Search code examples
c#htmlweb-scrapinghtml-agility-packscrapysharp

How to use ScrapySharp to parse elements in an html document?


Here's the project official "Documentation":

https://bitbucket.org/rflechner/scrapysharp/wiki/Home


No matter what I try, I can't find the CssSelect() method that the library is supposed to add to make querying things easier. Here's what I've tried:

using ScrapySharp.Core;
using ScrapySharp.Html.Parsing;
using HtmlAgilityPack;

HtmlWeb web = new HtmlWeb();
HtmlDocument doc = web.Load("http://www.stackoverflow.com");

var page = doc.DocumentNode.SelectSingleNode("//body");
page.CssSel???

Exactly how do I use this library? In the documentation it isn't clear what type html is.


Solution

  • Add

    using ScrapySharp.Extensions;
    

    It looks like you're missing that.

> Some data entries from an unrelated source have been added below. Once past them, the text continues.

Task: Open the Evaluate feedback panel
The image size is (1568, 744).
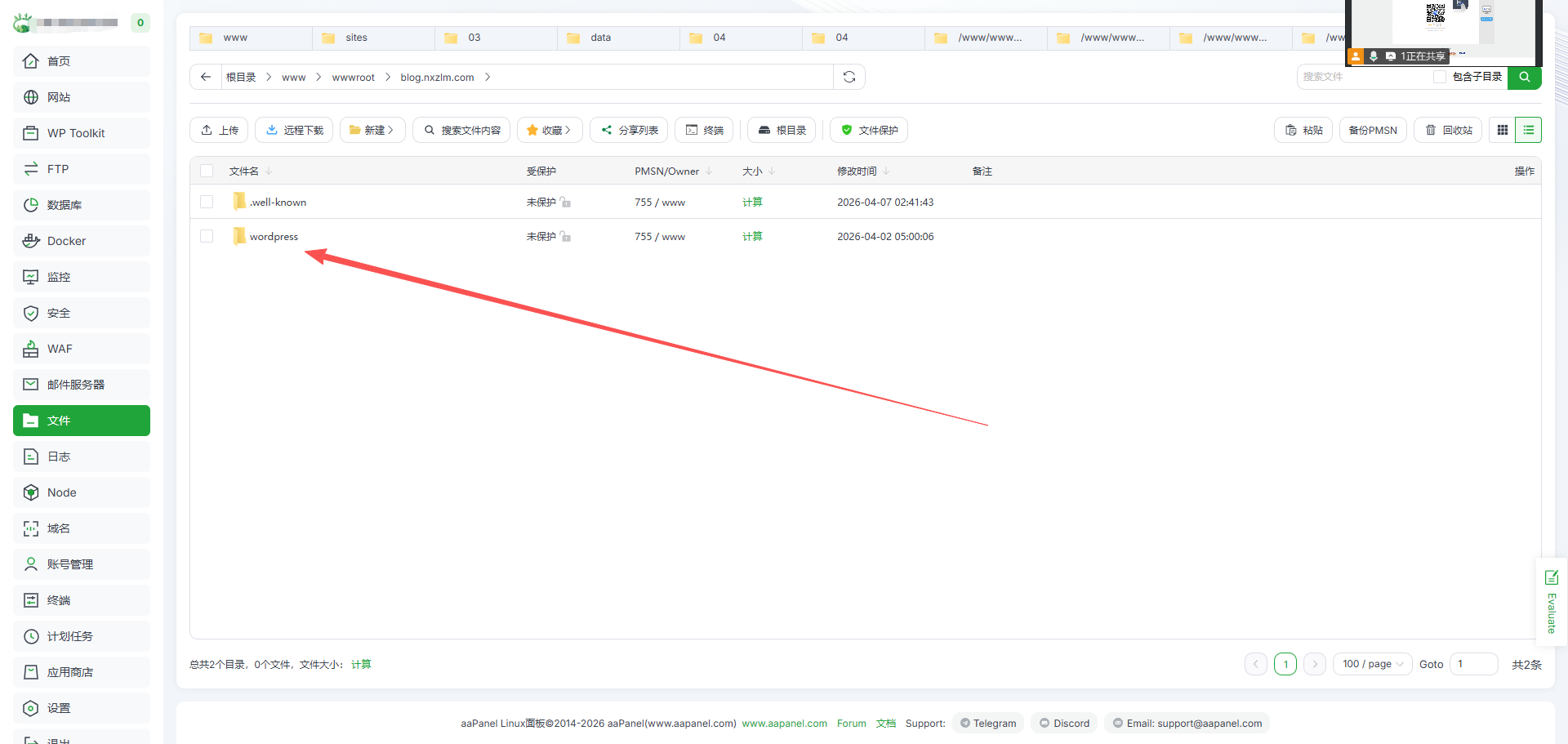Action: click(1551, 602)
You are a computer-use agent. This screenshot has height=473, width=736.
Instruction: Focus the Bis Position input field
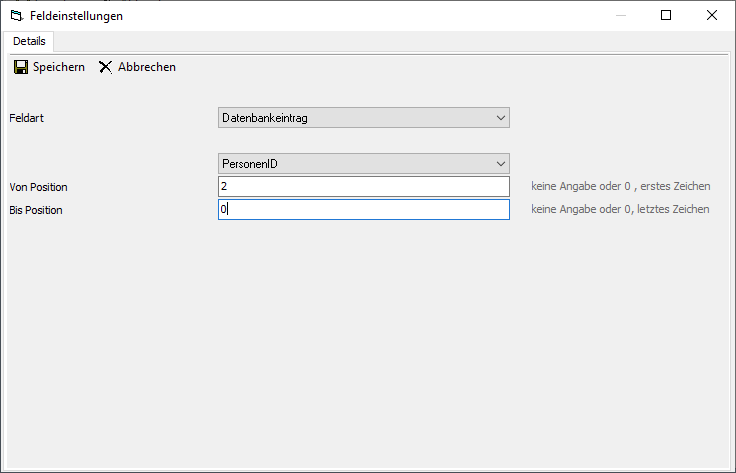coord(363,210)

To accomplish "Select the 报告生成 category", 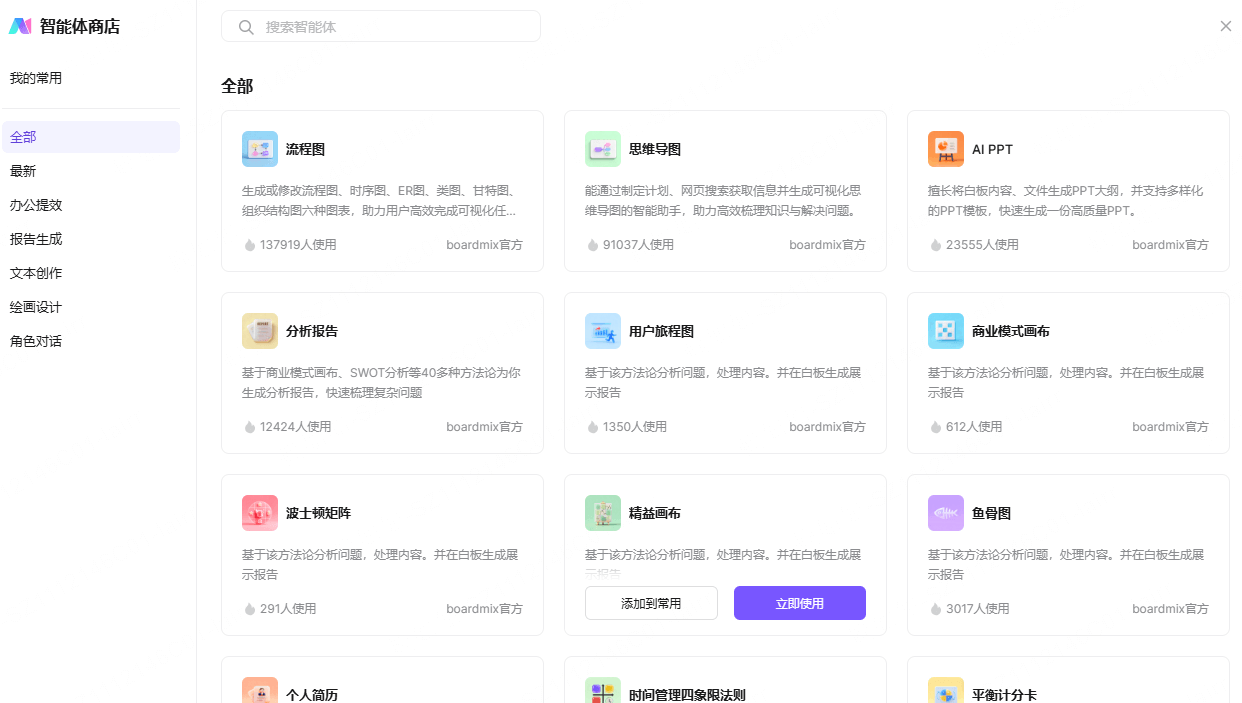I will coord(36,239).
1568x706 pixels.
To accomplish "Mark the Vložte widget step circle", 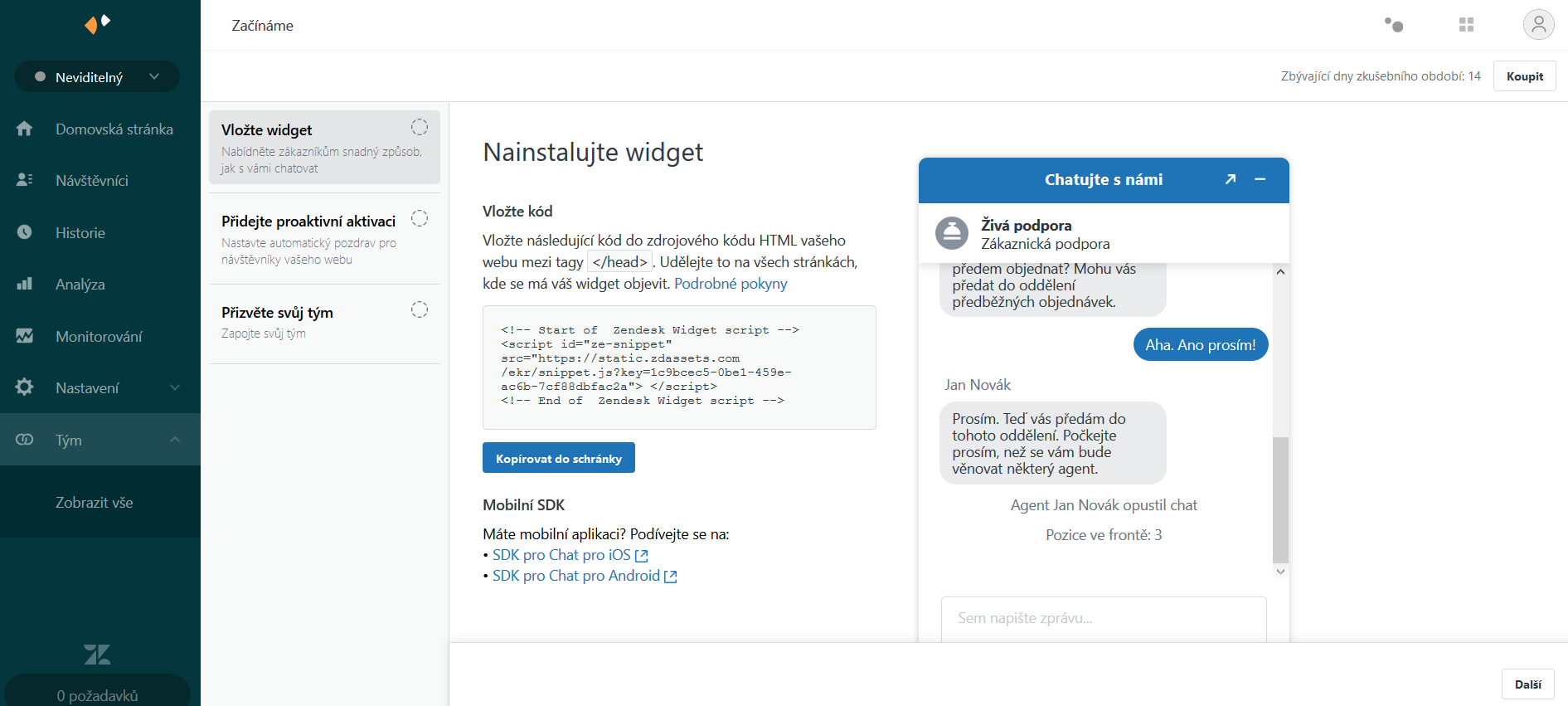I will click(420, 127).
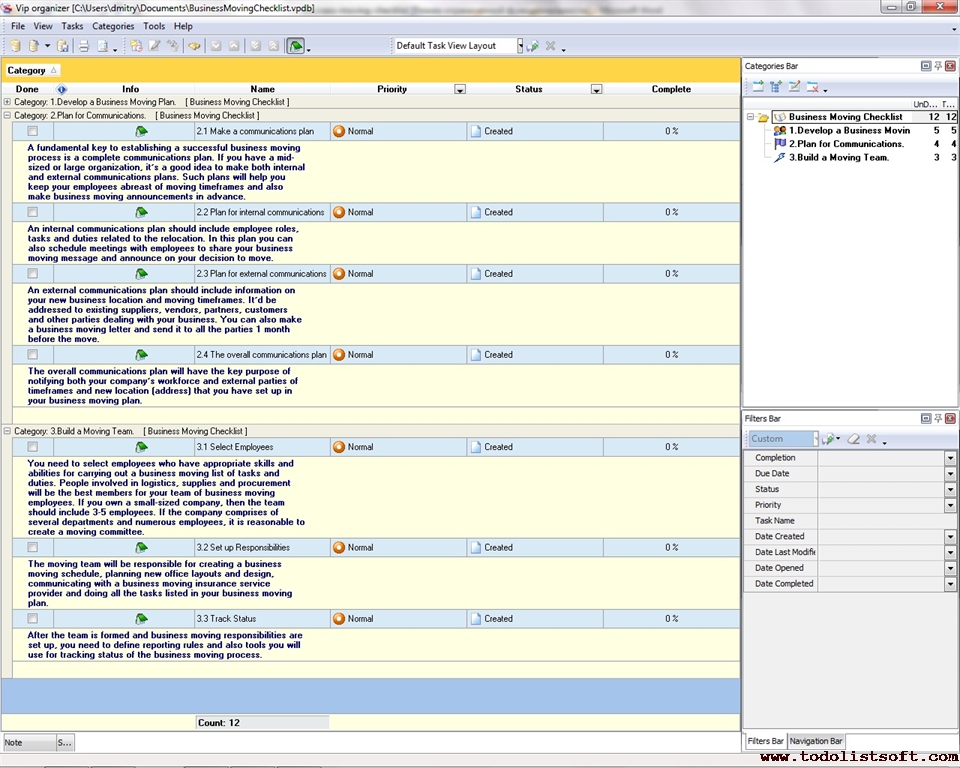Tick the checkbox for 3.3 Track Status
The width and height of the screenshot is (960, 768).
click(x=33, y=619)
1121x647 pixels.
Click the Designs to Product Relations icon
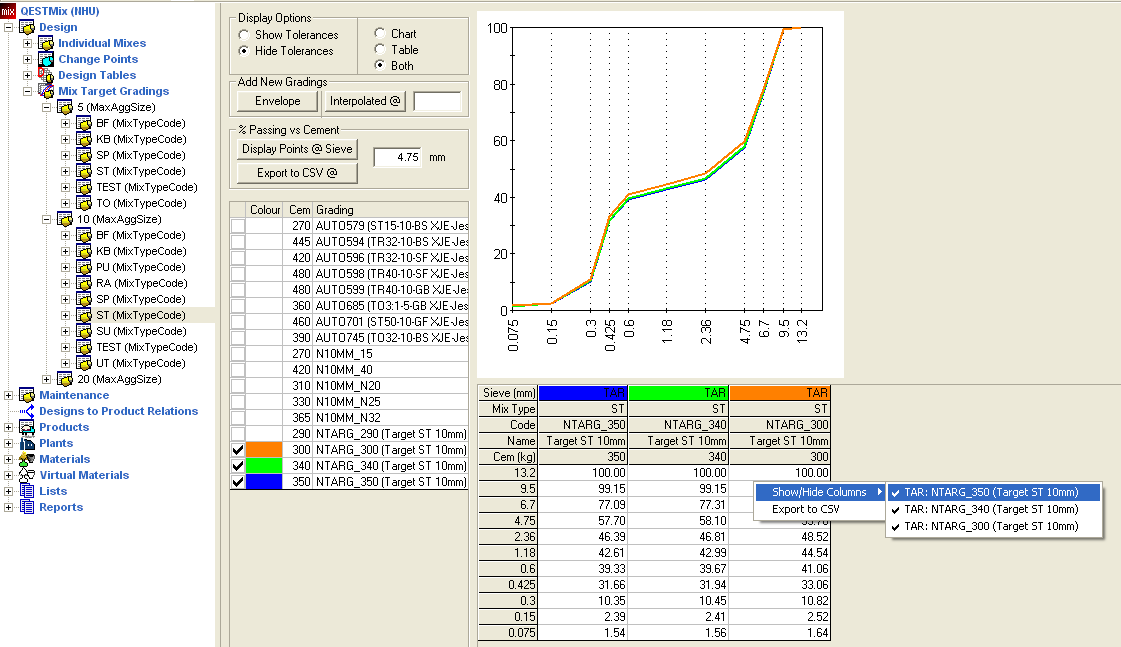(x=27, y=411)
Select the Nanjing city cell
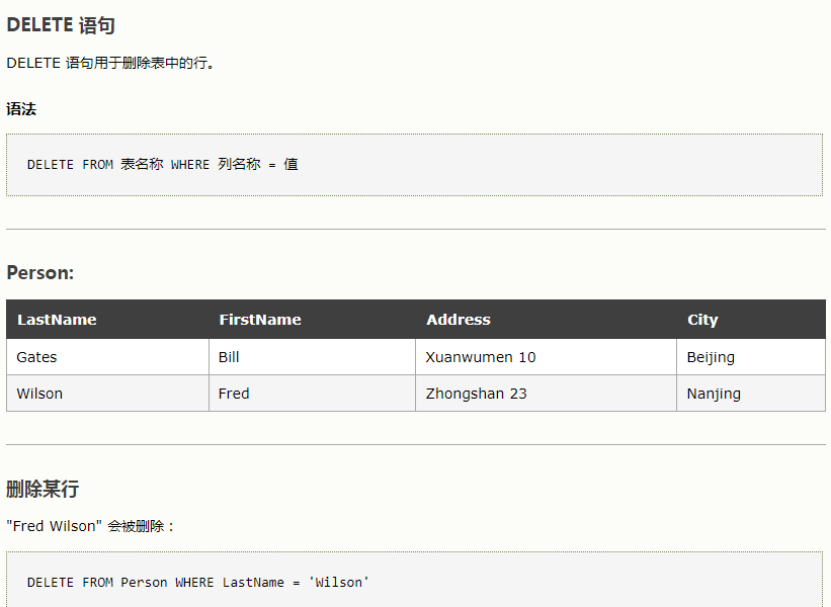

That should make CssSelect available.

    Just in case an example helps, here's a method, as well, that I use in a project:

    private string GetPdfUrl(HtmlDocument document, string baseUrl)
    {
        return new Uri(new Uri(baseUrl), document.DocumentNode.CssSelect(".table-of-content .head-row td.download a.text-pdf").Single().Attributes["href"].Value).ToString();
    }